One of the paradoxes of v-Abl biology is that although A-MuLV can bind to most cell types, the tumors that develop in mice infected with this virus are almost exclusively pre-B-cell leukemias. The etiology of this specificity remains unknown. Accumulating evidence suggests that the carboxyl terminus of v-Abl may play an important role in regulating this function of the oncoprotein. Experiments in which various regions of src
oncogenes were used to generate hybrid retroviral genomes have shown that the C-terminal domain of v-Abl, in addition to the 3′ end of the Abl kinase domain, is sufficient to confer a pre-B-cell transforming property to src
). Although all C-terminal truncation mutants of A-MuLV examined thus far can transform NIH 3T3 cells, they exhibit reduced efficiency of bone marrow transformation.

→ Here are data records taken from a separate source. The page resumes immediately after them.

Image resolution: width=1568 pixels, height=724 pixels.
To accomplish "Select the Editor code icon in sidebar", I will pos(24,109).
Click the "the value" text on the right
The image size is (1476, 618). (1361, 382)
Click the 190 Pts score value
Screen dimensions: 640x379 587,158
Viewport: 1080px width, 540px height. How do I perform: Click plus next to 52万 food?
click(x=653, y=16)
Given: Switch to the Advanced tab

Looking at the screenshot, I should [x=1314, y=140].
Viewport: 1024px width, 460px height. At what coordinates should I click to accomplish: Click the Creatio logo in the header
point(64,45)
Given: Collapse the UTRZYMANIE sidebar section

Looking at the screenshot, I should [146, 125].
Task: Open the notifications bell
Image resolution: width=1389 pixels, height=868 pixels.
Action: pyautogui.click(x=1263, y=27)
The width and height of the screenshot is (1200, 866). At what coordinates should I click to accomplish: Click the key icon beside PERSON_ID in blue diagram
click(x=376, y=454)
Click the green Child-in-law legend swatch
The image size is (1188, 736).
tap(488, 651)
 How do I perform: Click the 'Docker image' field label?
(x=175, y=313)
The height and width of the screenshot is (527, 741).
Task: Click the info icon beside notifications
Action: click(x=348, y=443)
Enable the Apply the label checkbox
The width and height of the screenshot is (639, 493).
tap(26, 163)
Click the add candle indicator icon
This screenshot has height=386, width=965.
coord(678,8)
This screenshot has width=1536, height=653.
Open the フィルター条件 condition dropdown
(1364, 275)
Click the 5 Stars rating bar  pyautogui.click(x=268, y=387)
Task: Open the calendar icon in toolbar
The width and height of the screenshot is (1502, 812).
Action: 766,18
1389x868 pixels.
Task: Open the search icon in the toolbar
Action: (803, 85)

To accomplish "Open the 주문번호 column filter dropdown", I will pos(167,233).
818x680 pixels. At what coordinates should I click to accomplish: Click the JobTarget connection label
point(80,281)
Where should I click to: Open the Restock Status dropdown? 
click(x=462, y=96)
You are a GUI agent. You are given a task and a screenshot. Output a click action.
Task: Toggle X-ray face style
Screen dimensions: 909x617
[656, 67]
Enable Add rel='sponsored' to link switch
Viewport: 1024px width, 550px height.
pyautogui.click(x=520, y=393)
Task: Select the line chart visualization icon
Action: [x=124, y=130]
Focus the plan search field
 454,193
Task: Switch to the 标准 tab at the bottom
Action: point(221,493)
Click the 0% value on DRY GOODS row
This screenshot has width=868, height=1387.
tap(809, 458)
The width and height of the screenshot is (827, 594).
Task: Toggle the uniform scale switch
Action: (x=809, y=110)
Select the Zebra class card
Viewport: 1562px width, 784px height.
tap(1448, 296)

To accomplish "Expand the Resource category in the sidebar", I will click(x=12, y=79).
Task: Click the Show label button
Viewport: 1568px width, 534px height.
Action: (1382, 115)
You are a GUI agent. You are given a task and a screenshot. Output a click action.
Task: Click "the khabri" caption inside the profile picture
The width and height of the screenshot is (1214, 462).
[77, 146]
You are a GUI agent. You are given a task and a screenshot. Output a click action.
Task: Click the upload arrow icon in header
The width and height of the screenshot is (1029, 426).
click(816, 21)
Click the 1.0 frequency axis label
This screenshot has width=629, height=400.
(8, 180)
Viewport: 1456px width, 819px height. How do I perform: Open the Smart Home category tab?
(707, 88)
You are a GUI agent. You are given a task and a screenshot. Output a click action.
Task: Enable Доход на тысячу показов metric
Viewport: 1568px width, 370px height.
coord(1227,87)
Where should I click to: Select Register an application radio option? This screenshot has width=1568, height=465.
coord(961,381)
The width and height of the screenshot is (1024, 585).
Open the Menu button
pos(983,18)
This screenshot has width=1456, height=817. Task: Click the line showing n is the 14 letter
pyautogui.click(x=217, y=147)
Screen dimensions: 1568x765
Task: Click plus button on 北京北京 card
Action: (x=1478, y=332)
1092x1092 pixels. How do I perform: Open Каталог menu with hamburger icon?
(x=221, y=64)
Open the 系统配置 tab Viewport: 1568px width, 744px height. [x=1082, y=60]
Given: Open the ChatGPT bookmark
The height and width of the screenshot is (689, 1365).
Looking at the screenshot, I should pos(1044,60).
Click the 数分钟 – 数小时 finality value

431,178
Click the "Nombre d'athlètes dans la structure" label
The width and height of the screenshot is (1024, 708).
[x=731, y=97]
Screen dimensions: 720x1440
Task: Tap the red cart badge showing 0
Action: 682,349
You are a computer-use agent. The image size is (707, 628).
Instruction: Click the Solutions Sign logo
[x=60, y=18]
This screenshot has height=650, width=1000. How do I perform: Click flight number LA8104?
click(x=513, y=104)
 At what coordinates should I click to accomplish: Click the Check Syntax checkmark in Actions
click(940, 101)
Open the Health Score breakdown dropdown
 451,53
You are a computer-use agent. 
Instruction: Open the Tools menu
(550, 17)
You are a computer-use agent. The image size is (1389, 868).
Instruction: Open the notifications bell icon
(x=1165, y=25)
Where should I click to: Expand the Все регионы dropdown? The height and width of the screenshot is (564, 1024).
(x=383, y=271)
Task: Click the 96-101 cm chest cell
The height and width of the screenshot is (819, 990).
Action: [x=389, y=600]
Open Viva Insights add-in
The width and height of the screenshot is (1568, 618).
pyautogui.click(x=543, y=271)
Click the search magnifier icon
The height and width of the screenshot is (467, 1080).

The majority of these mutants are also somewhat impaired in their ability to generate tumors in mice (22
). The Abl oncoprotein has been shown to activate many signaling pathways, several of which may be required for transformation. It is possible that in some cells (e.g., NIH 3T3 cells), signaling pathways that require the intact carboxyl terminus of v-Abl, such as the cytokine signaling pathway, are not essential for transformation, perhaps due to the activation of other compensatory pathways. Given our data and the transformation phenotype of carboxyl-terminal truncation mutants of A-MuLV, it would be interesting to examine whether activation of the Jak-STAT pathway by the carboxyl terminus of v-Abl may play a unique role in the selectivity with which A-MuLV functions in its in vivo targets.